When you mix systemic bias, discrimination, and neuroscience academia with a determined, brain-injured woman and a service dog, you get a powerhouse team of science influencers.
Insistent chronicles a woman’s fight to find meaning and regain her life after a horrific accident where she broke twenty-three bones and suffered a traumatic brain injury. In constant pain, unable to filter environmental stimuli or comprehend spoken language, and having lost the ability to speak, she isolated herself, living in an abyss of darkness and hopelessness. The darkness laughed at her, feeding on her pain and confusion, telling her she was a burden to everyone.
Faced with immeasurable adversity—and the decision whether to live or end it all—she chose to fight and find meaning in her life, but first, she must find hope. Hope she found in the eyes of a fluffy white Golden retriever with soft brown eyes, named Sampson.
Wanting to understand what was happening in her brain and rebuild her life, she embarked on an educational journey in neuroscience. Doing so after a traumatic brain injury was ambitious. Doing so with a service dog was unprecedented as service dogs were not allowed in science laboratories.
Refusing to allow an academic system to break her spirit and make her “just go away,” as many hoped she would, she used their resistance and opposition to fuel an entire movement, changing policy and culture in science education across the globe with Sampson the Service Dog in Science by her side.

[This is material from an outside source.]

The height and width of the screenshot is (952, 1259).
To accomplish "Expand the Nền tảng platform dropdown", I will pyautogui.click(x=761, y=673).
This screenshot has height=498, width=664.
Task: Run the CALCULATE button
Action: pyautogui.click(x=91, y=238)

I will first state I have been a follower of Sampson the Service Dog for many years and am part of the service dog world. I was very excited for this book for many reasons, and I wasn’t disappointed. The short of the review is this: anyone who is thinking of becoming a service dog team should read this. Anyone with a family member or friend with PTSD or a TBI, or trauma in general if not a diagnosed one, should read this book. Each person’s manifestation of their disability is different, but this book touches on so many things that it will reach out to you and help.
And everyone else should read this, to see that even when it feels like the demons are winning, there are still trinkets of hope to find. To see that smiling at a stranger is a throw away to you, but may just be that trinket of hope for the other person. That you never know how you can impact someone’s life with a smile, or a poor choice of a few words that seem harmless.

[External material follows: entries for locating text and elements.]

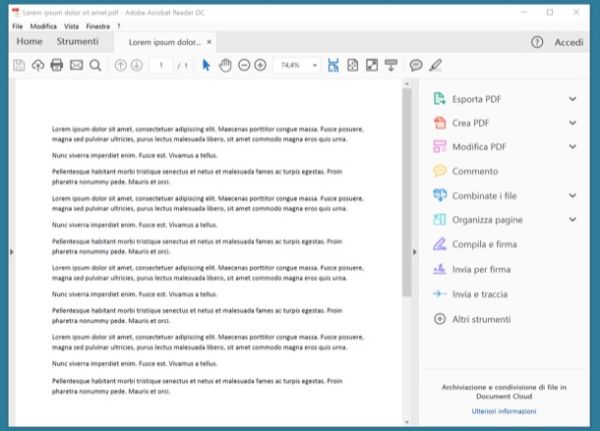
Task: Open the Modifica menu
Action: pos(43,25)
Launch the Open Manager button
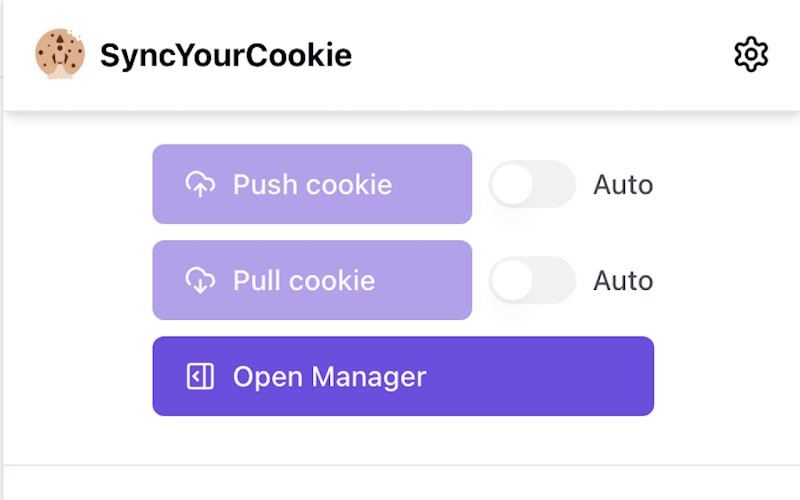 pos(402,376)
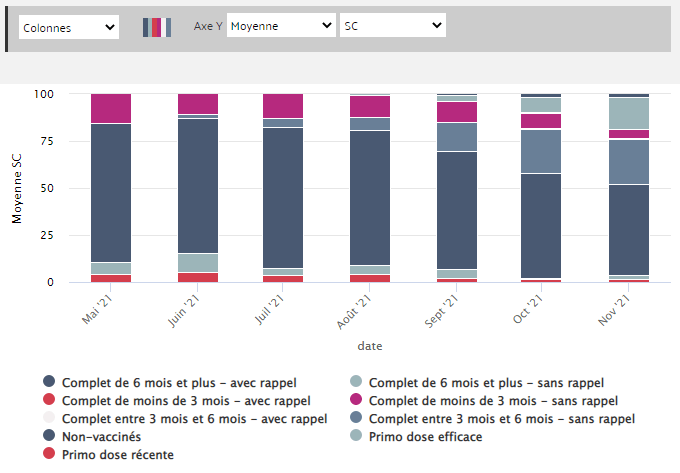The width and height of the screenshot is (680, 473).
Task: Click the circle marker beside Non-vaccinés
Action: [49, 436]

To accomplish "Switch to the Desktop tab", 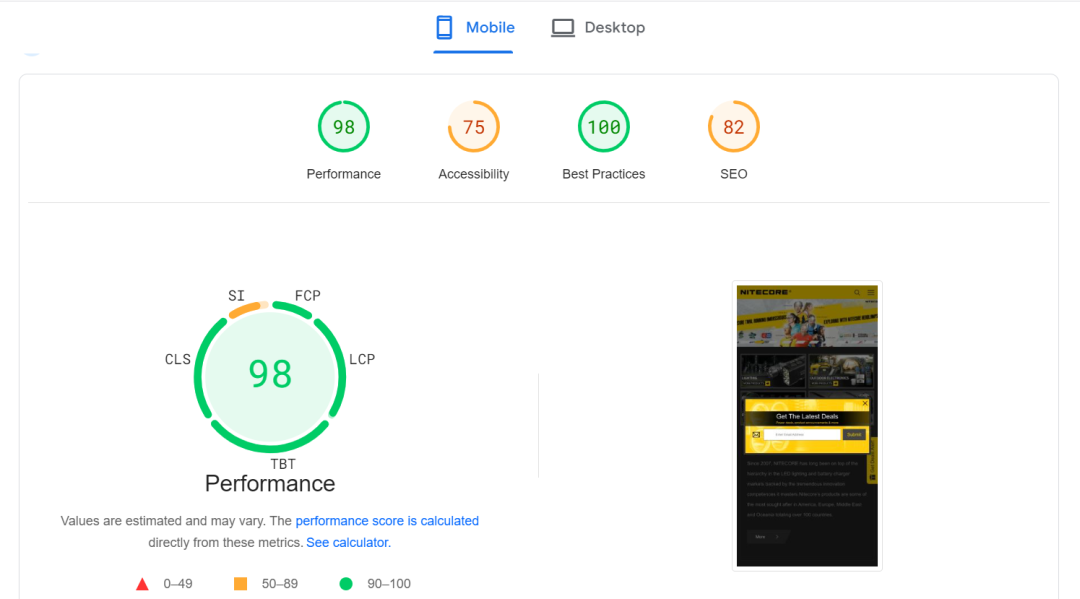I will coord(598,28).
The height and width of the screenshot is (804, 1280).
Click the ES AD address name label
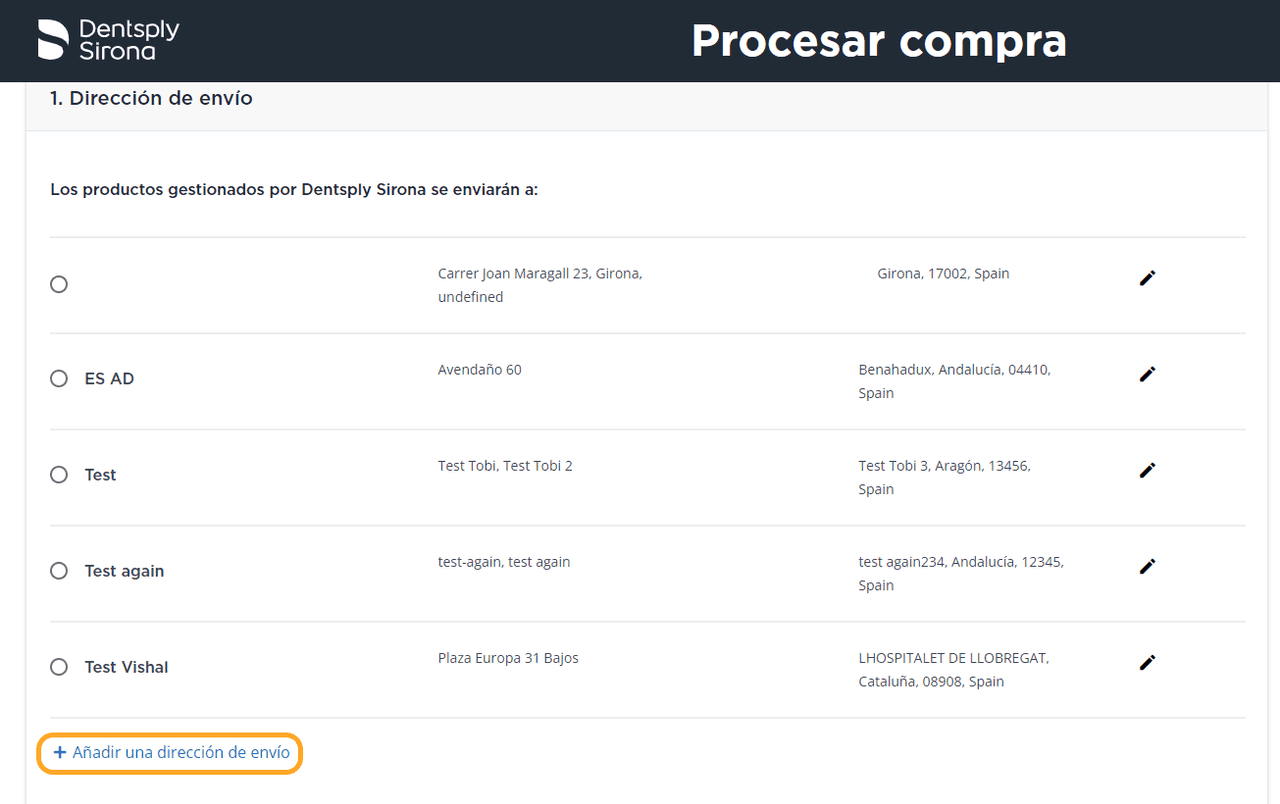[109, 379]
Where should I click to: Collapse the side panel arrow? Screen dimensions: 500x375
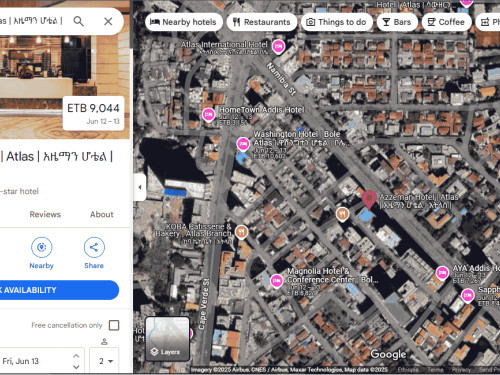tap(140, 187)
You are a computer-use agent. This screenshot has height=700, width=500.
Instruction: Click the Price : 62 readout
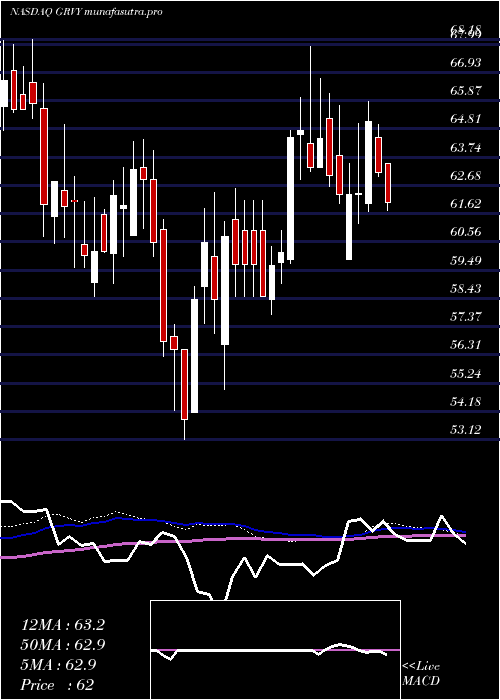[x=58, y=685]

Right from the start, this book grabs your attention and keeps it, making you feel. I felt the anger and frustration that the disability advocate felt; the heat of the wood on her palms in Pueblo; the outrage that adults would think it allowable to feed a SD under the table, literally, and the embarrassment all handlers go through when their SD has a biological incident. Each chapter takes you on a high and low, much like the author must have felt during those times in her life.
I did struggle a little with the timeline and “time in between” from accident to school. The chapters and book are chronological, but within each chapter the author would span the gap between then and now, so many times I got stuck trying to figure out her age or timeframe and it took me out of the story, but could easily fall back in it.
The “I can do it attitude with, well, maybe a dash of stupidity” is my new motto. I’ve said many times that Mrs. Ramp-Adams is making a difference, and this book is just one more way of doing that. Good job, and thank you for being a voice for other teams and the disabled community.